There are many reasons why pooches bark – it’s how they talk! Learn to tell the difference between dog barks and you’ll take training to the next level.
A new pet is one of life’s biggest joys, but it is also a huge responsibility.
Your dog needs a strong leader who steps up and shows authority.
Dedicate yourself to training and setting boundaries, rules, and limitations.
Maybe Fido is a quick learner by nature. Or, maybe he needs a longer training plan.
Like us, every pet’s personalities and temperaments are unique. Animals come with their own habits and quirks.
Your dog may be quiet and skittish or perhaps bold and fearless. And maybe a natural-born barker.
At the basic level, dog barks are vocal communication. It’s how dogs talk!

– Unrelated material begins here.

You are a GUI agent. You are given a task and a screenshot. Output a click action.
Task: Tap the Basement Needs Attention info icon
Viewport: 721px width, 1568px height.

They also use body language and sounds.
When a dog carries his tail high and prances around others, it is a sign of dominance or aggression. If a dog carries his tail low between his legs, then he is indicating submission and insecurity.
Dogs evolved from wolves.
As a result, the nature of barking has changed. Wolves used only brief vocal expressions like howling or baying. Yet dogs today bark in long, balanced beats.
In general, domesticated dogs bark more than wolves do.
TRAINING ZONE – TYPES OF DOG BARKS
Learn to identify different types of dog barks and improve your training skills
Warning Bark Low dog barks that build to a growl, or even showing teeth. What it means: He’s afraid. Your dog senses danger or a violation of his territory.
Alarm Bark Brief short bursts of barking followed by quiet pauses. What it means: He’s nervous. He hears an unfamiliar sound but lacks access to the cause – like a doorbell.
Sustained Bark Continuous, non-aggressive barking. Often sounds repetitive and monotonous. What it means: It is a plea for attention and companionship. Your pet is letting you know he is lonely!
Stutter Bark Low pitched and short dog barks that eventually ascend in tone. What it means: This is a friendly, playful bark and a sign of excitement – your dog would like to play.
The Yelp A series of short barks that almost sound like crying. What it means: Your dog is in pain and his bark will likely increase in volume. Higher volume means higher pain.
Excessive Barking Last, the most intense form of barking. There are several triggers including fear, protectiveness, boredom, and anxiety. So, you may need intervention from a professional and/or your family vet. It is important to diagnose the problem correctly to find effective treatments.